Underfitting can be resolved by increasing the initial and final learning rates and/or increasing the number of epochs. It is recommended to increase the initial and final learning rates to resolve the underfitting and then alter the number of epochs to optimize training after.

Overfitting

Overfitting occurs when the model begins to memorize noise in training data as if they were general patterns. Overfitting can be diagnosed by searching for a divergence in the training and validation losses and accuracies. The training loss being lower than the validation loss or the training accuracy being higher than the validation accuracy are not indicators of overfitting. These behaviours are common and still result with successfully trained models. The kind of divergence that indicates overfitting is when the training loss continues to decrease while the validation loss starts increasing and when the training accuracy continues increasing while the validation accuracy begins decreasing. A model that overfit will perform well on the training dataset but will perform poorly on any data outside of the training dataset.

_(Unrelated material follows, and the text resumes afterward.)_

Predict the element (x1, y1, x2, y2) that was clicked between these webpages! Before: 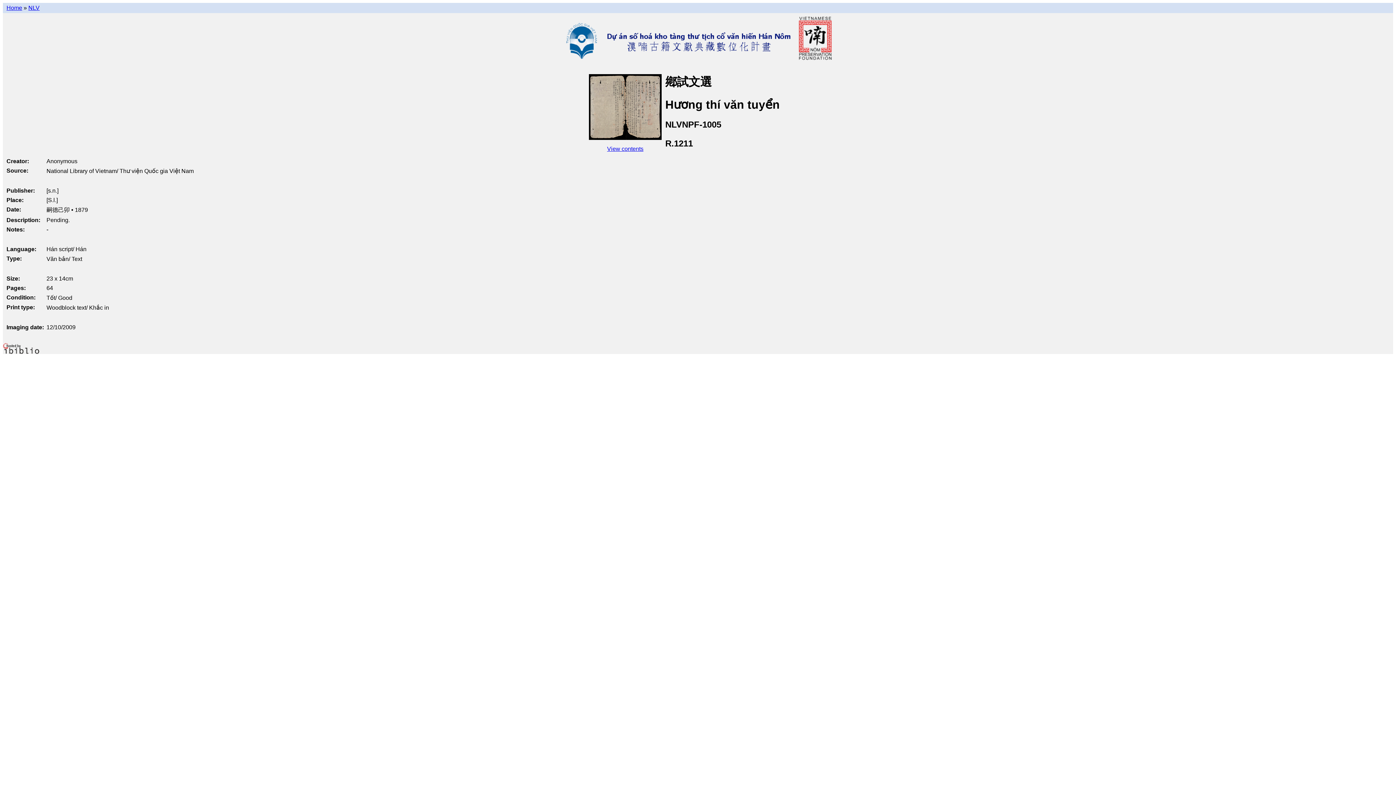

Overfitting can be resolved by increasing the learning rates. Since models are unlikely to begin overfitting near the beginning of training, it is recommended to increase the final learning rate.

Other Issues

One issue that can occur is if the model does not output any particles. This can occur when the model falls into a local optimization of never find particles. There are two approaches to resolving this issue. The first is to use class weights during training. This can be done so by setting the "Use class weights" parameter on. This parameter will reward the model for correctly picking particles, encouraging it to find the global optimum. The second approach is to decrease the initial learning rate. A lower initial learning rate will help prevent the training from falling into a local optimization.